Archives quotidiennes : 30/11/2011

Grignotage n° 158: Hell, Lolita Pille

« Je suis une pétasse. Je suis un pur produit de la Think Pink génération, mon credo: sois belle et consomme. » Hell a dix-huit ans, vit à Paris Ouest, se défonce à la coke, est griffée de la tête aux pieds, ne fréquente que des filles et des fils de, dépense chaque semaine l’équivalent de votre revenu mensuel, fait l’amour comme vous faites vos courses. Sans oublier l’essentiel: elle vous méprise profondément…
Jusqu’au soir où elle tombe amoureuse d’Andréa, son double masculin, séducteur comme elle, et comme elle désabusé.
Ensemble, coupés du monde, dans un corps à corps passionnel, ils s’affranchissent du malaise qu’ils partagent. Mais les démons sont toujours là, qui veillent dans la nuit blanche de ces chasseurs du plaisir. »

J’ai d’abord été totalement captivée par le style brutal et corrosif, de Lolita Pille. On a l’impression d’un long monologue, avec des formulations très oralisées, souvent vulgaires, mais qui sonnent juste. La répétition de certaines expressions a fini par me lasser, mais c’est arrivé juste au moment de la rencontre entre Hell et Andréa, évènement qui a renouvelé mon intérêt.

Hell est de prime abord une héroïne absolument détestable, surtout dans la première partie du livre, et pourtant, je n’ai pas pu m’empêcher de la plaindre. Elle a, à priori, tout pour être heureuse (si tant est qu’avoir beaucoup d’argent et être habillée en Gucci des pieds à la tête puisse rendre heureux), et pourtant, elle passe sa vie à essayer de se détruire.
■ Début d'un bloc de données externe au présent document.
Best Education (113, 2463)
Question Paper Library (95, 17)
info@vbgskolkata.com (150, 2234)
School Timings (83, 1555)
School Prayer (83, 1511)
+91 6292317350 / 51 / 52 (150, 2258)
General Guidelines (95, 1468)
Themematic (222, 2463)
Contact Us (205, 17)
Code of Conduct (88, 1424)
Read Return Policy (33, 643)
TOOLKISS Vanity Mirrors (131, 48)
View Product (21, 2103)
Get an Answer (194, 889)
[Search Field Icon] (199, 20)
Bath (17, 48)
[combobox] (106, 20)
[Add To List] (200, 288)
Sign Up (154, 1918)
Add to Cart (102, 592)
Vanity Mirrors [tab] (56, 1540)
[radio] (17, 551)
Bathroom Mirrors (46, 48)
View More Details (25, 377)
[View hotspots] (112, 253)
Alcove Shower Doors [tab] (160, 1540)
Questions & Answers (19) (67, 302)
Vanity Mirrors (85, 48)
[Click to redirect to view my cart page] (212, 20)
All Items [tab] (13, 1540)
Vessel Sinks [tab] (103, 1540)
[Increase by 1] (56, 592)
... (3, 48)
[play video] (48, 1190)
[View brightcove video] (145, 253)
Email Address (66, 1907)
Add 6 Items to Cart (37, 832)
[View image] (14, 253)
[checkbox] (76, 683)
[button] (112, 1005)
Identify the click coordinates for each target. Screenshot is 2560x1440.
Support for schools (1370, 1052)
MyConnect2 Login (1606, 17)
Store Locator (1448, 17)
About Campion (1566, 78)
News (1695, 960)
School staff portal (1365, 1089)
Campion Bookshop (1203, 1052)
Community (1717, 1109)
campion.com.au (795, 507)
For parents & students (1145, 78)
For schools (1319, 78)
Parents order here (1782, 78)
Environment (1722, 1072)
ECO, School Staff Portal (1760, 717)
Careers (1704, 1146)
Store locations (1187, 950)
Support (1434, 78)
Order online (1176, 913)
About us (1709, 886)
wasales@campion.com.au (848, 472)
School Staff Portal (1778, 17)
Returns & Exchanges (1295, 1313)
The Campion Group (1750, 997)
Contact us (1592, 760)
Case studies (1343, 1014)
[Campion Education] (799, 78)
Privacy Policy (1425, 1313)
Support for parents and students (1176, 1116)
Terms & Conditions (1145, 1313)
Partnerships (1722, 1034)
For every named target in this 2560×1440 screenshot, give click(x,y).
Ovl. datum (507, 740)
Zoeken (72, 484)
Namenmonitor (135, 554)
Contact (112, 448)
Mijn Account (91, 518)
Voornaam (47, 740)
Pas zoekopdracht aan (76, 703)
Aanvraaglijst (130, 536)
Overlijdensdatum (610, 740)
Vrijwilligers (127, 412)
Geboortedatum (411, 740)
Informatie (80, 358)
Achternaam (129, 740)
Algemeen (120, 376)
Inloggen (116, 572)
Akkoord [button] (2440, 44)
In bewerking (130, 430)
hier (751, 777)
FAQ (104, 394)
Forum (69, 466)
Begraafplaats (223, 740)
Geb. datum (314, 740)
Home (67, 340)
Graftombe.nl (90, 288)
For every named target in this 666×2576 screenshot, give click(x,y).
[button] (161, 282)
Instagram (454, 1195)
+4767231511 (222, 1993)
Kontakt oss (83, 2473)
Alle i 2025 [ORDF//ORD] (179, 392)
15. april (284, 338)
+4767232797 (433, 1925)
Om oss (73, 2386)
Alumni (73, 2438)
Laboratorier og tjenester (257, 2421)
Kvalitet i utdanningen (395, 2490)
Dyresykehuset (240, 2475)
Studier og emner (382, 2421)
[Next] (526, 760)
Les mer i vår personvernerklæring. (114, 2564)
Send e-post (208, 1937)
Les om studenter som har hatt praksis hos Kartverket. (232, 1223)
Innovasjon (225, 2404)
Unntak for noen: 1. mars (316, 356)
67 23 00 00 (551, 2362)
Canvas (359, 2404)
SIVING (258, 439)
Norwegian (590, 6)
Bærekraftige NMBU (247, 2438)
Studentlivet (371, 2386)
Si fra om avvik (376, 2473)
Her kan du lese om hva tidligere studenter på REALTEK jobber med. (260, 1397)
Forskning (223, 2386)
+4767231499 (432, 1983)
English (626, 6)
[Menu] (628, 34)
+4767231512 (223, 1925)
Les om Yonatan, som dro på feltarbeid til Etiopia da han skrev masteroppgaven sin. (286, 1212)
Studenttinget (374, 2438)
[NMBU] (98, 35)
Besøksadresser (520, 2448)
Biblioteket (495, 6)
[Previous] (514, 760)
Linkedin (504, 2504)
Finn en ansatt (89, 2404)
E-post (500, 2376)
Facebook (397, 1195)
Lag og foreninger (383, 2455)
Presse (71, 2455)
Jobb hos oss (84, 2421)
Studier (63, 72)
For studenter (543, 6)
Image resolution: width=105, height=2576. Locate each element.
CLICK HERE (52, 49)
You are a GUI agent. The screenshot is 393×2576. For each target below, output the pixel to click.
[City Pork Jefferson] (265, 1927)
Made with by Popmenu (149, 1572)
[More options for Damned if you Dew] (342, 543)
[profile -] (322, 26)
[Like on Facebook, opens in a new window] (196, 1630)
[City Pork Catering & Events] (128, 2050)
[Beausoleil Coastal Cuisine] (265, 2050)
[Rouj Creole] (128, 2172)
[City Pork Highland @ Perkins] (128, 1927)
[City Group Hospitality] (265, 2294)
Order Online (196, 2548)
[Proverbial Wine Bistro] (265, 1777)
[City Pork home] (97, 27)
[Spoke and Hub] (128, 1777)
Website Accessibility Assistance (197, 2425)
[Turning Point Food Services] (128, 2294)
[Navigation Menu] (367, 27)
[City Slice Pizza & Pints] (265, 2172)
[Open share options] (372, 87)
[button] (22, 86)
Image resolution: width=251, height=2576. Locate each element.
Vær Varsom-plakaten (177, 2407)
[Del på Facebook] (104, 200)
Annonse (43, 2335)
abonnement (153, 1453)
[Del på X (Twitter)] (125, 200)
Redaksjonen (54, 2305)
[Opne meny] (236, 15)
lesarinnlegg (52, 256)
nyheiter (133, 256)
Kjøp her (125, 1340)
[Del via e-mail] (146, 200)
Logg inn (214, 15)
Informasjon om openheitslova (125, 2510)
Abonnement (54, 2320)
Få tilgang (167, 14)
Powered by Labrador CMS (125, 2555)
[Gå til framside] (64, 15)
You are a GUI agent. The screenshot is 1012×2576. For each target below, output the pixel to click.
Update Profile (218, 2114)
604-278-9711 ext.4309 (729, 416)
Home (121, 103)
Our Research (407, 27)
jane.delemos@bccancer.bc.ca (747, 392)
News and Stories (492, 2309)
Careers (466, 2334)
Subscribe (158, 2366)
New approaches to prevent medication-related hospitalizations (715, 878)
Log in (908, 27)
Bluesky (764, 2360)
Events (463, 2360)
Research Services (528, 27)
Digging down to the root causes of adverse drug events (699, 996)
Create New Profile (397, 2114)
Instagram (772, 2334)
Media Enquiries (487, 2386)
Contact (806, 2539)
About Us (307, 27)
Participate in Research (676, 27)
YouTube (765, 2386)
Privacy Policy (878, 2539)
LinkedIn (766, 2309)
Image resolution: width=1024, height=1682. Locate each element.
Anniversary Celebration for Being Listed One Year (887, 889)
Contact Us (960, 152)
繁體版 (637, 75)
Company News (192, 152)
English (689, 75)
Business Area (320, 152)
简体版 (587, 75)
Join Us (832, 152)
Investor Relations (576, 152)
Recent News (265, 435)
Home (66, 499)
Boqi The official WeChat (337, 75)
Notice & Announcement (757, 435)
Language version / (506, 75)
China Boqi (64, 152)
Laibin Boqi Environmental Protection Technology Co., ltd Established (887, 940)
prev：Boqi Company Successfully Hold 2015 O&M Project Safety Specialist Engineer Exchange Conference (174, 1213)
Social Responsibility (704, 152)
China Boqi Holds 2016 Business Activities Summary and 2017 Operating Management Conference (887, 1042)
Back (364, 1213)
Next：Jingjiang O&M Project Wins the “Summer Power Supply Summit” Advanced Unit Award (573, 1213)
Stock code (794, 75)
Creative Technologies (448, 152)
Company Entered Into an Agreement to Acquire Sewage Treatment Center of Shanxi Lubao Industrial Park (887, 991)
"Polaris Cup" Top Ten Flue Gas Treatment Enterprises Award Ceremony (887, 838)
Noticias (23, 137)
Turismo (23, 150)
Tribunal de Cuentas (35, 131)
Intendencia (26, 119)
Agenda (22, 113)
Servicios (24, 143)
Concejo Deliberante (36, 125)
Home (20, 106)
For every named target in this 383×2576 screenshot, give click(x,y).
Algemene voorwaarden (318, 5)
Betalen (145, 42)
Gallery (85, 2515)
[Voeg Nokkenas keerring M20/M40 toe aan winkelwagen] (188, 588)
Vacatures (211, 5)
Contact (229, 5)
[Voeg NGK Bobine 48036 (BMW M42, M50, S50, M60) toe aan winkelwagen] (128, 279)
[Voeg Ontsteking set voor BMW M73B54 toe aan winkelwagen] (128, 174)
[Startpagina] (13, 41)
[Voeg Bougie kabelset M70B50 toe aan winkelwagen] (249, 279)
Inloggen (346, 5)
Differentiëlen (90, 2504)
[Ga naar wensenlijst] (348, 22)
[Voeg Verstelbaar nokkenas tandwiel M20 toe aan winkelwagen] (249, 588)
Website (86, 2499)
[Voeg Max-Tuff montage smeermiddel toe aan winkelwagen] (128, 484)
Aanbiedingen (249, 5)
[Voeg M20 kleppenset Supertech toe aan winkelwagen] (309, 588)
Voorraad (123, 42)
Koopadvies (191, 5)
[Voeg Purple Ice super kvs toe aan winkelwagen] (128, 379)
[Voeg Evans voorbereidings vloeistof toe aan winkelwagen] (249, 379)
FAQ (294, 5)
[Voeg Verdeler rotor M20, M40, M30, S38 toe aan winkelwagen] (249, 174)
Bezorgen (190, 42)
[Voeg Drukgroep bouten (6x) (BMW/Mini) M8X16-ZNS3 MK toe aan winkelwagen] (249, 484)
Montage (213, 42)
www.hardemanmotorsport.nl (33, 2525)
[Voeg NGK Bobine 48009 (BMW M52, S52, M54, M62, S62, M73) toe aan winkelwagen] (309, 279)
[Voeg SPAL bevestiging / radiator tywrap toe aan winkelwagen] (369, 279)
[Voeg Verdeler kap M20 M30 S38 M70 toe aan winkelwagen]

On la suit dans une série de sorties, d’orgies, et de scènes de débauche certes répétitives, mais qui montrent bien le vide et l’inutilité de son existence. D’ailleurs, elle s’en rend également compte, et c’est que qui fait l’intérêt du personnage.

La rencontre avec Andrea, son double masculin, va rendre Hell plus humaine. Elle aime, avec une pureté qui la rend touchante, et tente d’échapper au tourbillon de fêtes et de drogues dans lequel elle a vécu jusqu’alors. On suit son évolution au cours de quelques chapitres que j’ai beaucoup apprécié car l’écriture sait s’y faire belle, presque poétique… On croit Hell sauvée, jusqu’au moment où  sa vie précédente la rattrape. On assiste alors à une réelle descente aux enfers qui justifie parfaitement le titre du roman, et qu’heureusement, l’auteure a pris soin d’écourter, car finalement, le personnage se retrouve au point de départ, la lucidité et le désespoir en plus.

Décrivant le quotidien de jeunes parisiens aisés et décadents, Hell est un livre déroutant, qui se lit très vite, pour peu qu’on accroche au style particulier de l’auteure, qui est le principal atout du livre. Personnellement, j’ai été littéralement scotchée, et cela m’a fait oublier le côté caricatural des personnages et la simplicité de l’intrigue.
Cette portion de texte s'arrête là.